Fade by Lisa McMann
Wake Trilogy, Book 2
Finished: Mar. 16, 2009
First Published: Feb. 10, 2009
Genre: YA, magical realism
Reason for Reading: I received a Review Copy from the publisher, Simon & Schuster, Canada.
Janie sprints through the snowy yards from two streets away and slips quietly through the front door of her house.
Comments: Janie has found out that she is not the first to experience her ability to enter other people's dreams. She and Caleb start researching dreams and she begins to learn to gather some control over her blackouts and the dream events themselves. The nightmares are the worst they make her totally helpless and she begins to experience a classmate's terrifying nightmare over and over as they share study hall together. Caleb and Janie become aware of a horrible situation taking place at Fieldridge High between teachers and students but no one will talk. Janie tries to find the truth, and stop the terrible event from happening anymore, through her dreams. Caleb and Janie's relationship also matures and two people who have never felt love from anyone their whole lives find love for each other. Janie also learns a brutal truth about her condition and how it will affect the rest of her life. Again tough issues are dealt with here; rape and once again parental neglect and terrible abuse.
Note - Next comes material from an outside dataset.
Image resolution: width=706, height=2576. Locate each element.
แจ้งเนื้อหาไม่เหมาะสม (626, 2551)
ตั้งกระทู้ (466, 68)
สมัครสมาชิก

Picking up immediately after the first book, Wake, and written in the same day-by-day format the second book of this trilogy grabs you from the first page and doesn't let go until the end. This book is on an equal footing with the first; well-written, dynamic characters, compelling and page-turning. I haven't felt this way about a trilogy since the Gemma Doyle Trilogy by Libba Bray. There is no doubt these books are going to catch the heat of popularity from teens and adults like.
While I liked this book probably even more than the first one, my slightly less rating is due to two points, one of the author's doing and one of my own personal opinion. First, Janie and Caleb's relationship turns s*xual and while not graphic it isn't left to the imagination either. On one hand, the author handled the situation well; it is not portrayed as reckless. But on the other hand, I do not like teen s*xual intercourse to be portrayed as a "good thing" in books aimed primarily at Young Adults. My second quibble is the plot went, I felt, beyond realistic believability in the way Janie's "job" was handled.
I can't wait until the third book of this trilogy, Gone, is published but I will have to somehow make it through the wait until 2010. Highly recommended!